The task> Provide only the number of lines in the listing that contain the word "Marvel".

Study material>
• • • •

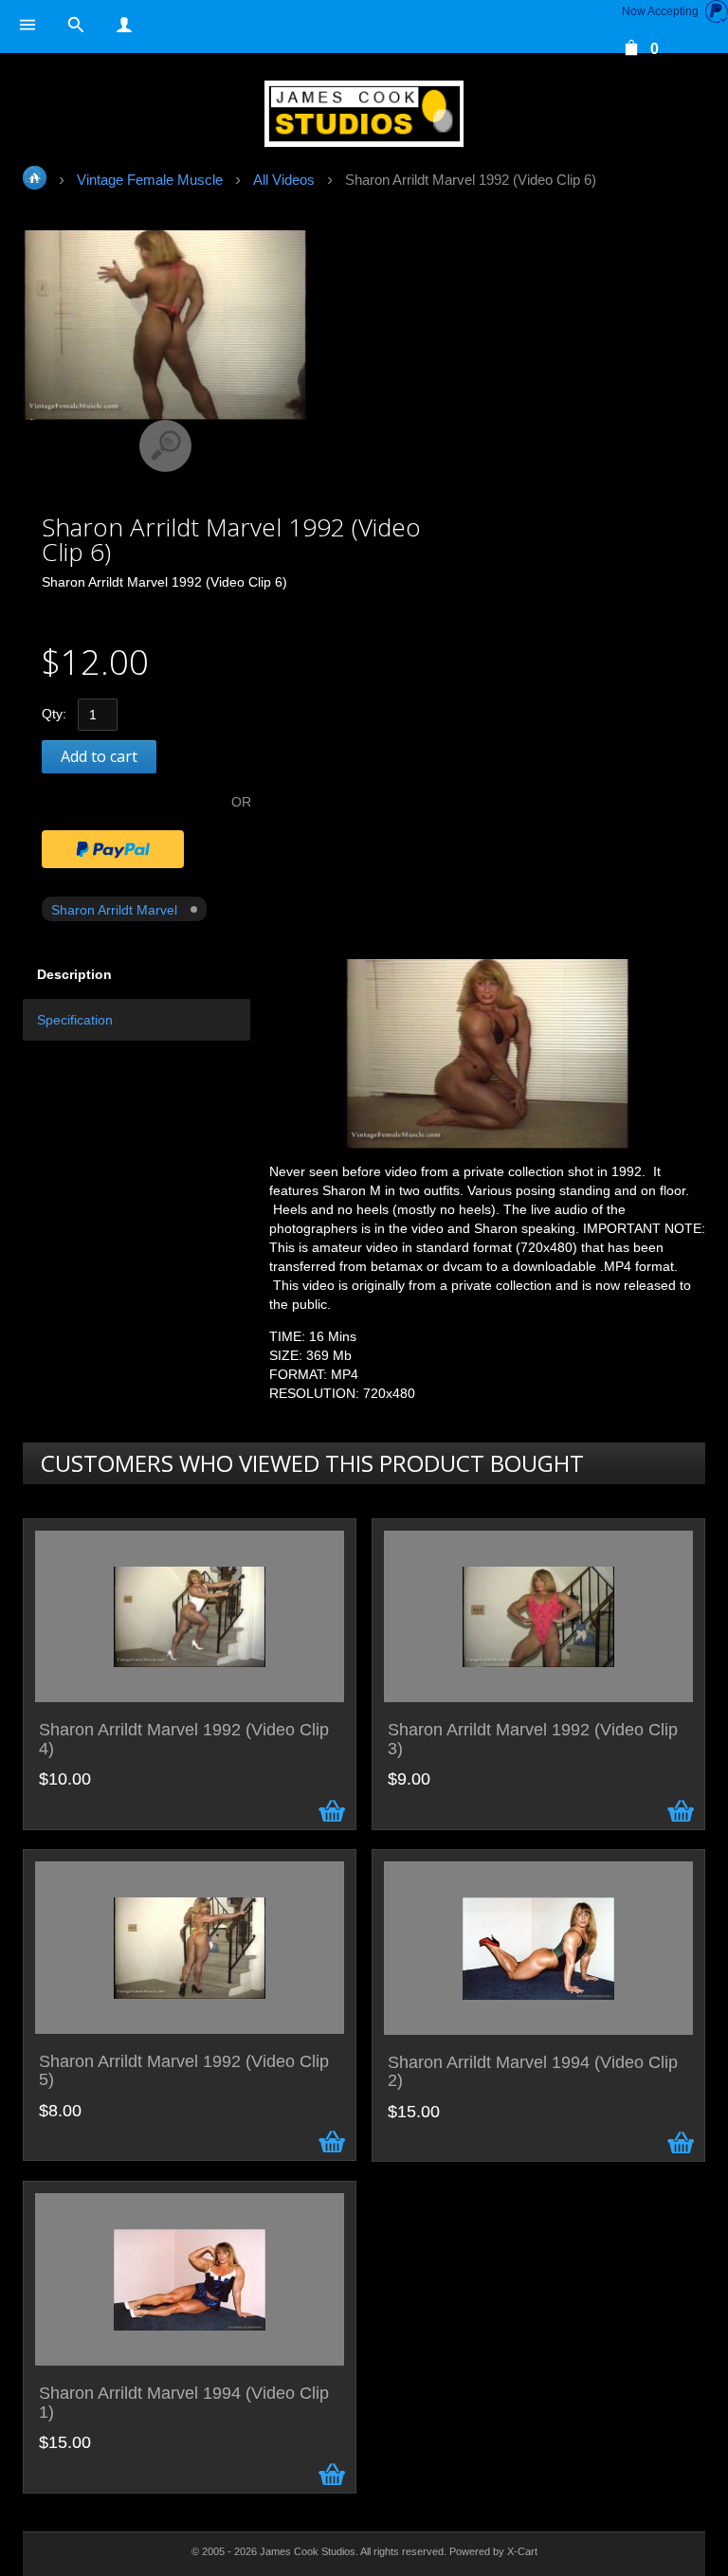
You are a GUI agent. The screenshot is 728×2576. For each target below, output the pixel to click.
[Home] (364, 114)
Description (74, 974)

• • • •

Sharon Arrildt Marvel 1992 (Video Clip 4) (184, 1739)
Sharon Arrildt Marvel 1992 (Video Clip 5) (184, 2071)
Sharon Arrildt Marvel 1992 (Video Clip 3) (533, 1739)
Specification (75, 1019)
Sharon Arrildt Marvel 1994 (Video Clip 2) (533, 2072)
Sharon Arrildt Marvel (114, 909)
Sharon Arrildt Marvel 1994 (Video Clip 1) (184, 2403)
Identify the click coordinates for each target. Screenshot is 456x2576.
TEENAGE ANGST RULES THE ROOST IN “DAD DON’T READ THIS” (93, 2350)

• • • •

Reply> 6